Tornou-se angustiosa a necessidade de se adquirir nova auto-maca. A velha ficará para serviço rápido, subir a Poiares ou a Sedielos num rufo, suprir ou auxiliar o veículo novo em caso de necessidade. Para levar um doente à Misericórdia do Porto, aos hospitais de Coimbra ou Lisboa, pôr-se-á a caminho ordinariamente uma ambulância capaz de o agasalhar e proteger com a maior carinho e o menor dispêndio. 

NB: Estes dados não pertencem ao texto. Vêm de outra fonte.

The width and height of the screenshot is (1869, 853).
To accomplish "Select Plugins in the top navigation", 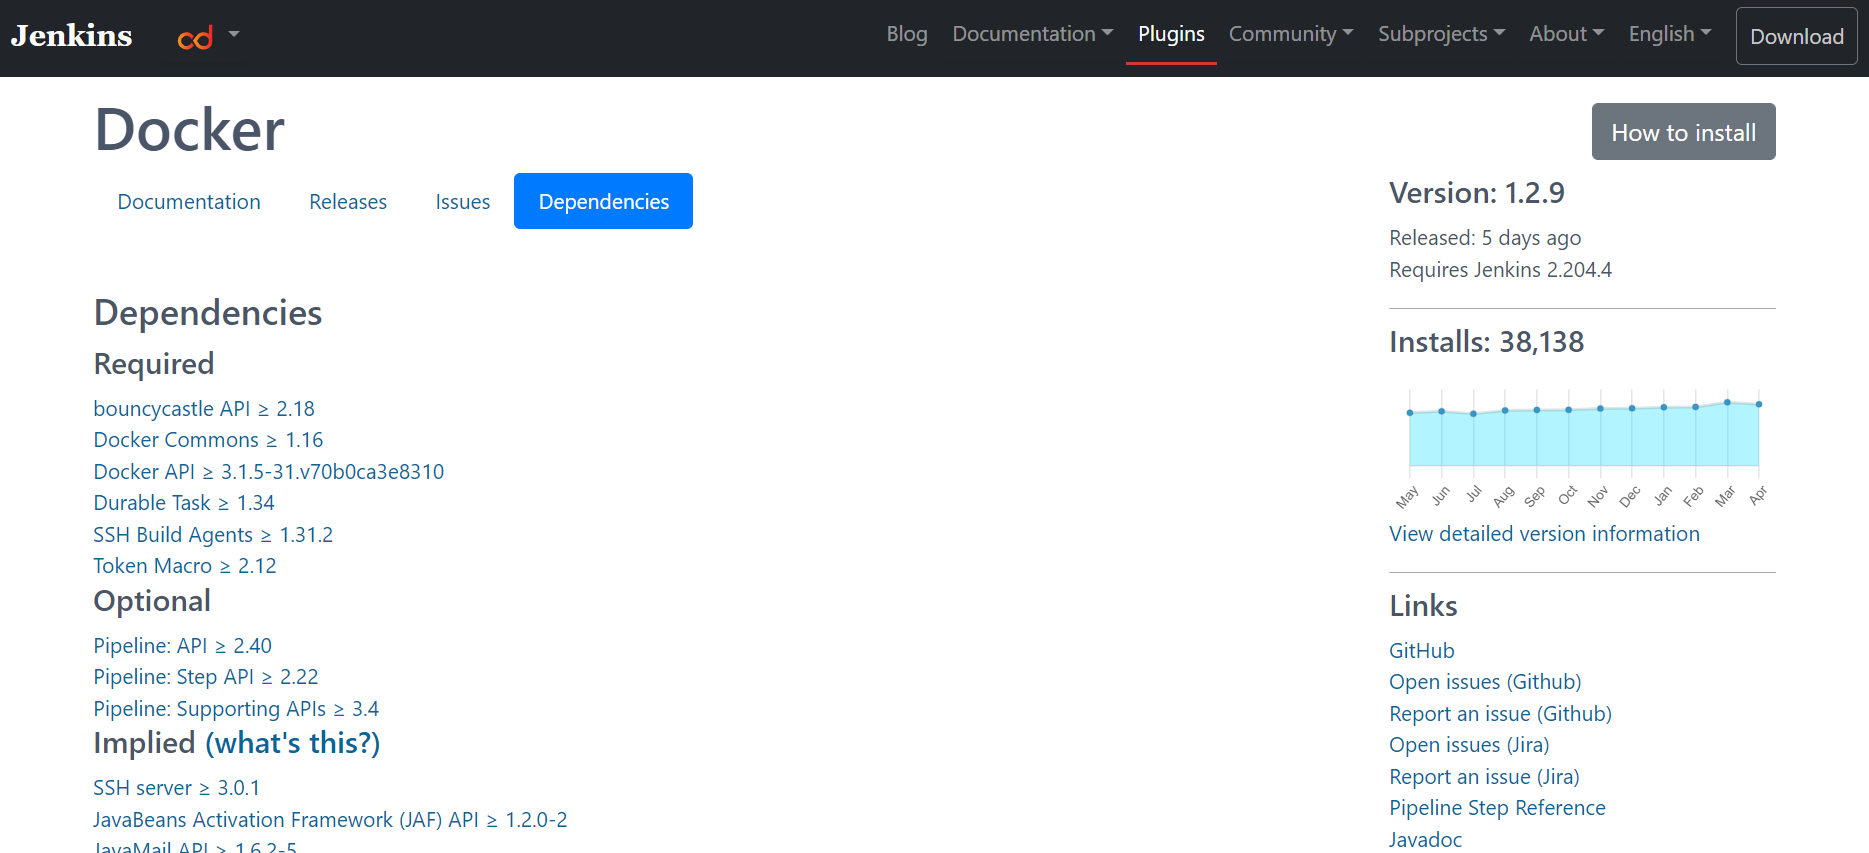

De todos os fogos, o que lavra no corpo ferido ou doente é o mais credor de imediato socorro. Não há casa que valha uma vida humana. Levar a uma enfermaria o semelhante é acudir-lhe com o coração. Levá-lo de modo que não faleça à míngua de cuidados é acudir-lhe com o coração guiado pelo espírito. É acto que transcende da simples caridade. É uma obrigação própria da nossa inteligência esclarecida. Deixar morrer é matarmo-nos. O bem comum mais precioso é o homem. Como quem diz: somos nós todos. No caso de auxiliarmos os Bombeiros, na compra da auto-maca, o que lhe dermos será economia nossa que vamos pôr a juros. Imaginemos, à nossa vontade, que somos beneméritos. O que seremos, em boa análise, é egoístas. O óbolo que sair do nosso bolso é um seguro de vida. Reverterá, quando mal nos precatarmos, a nosso próprio favor. Ninguém dirá, vendo passar a auto-maca: de ti, estou eu livre.

Fevereiro de 1958 

João de Araújo Coreia in Pátria Pequena, editado pela Imprensa do Douro (1977)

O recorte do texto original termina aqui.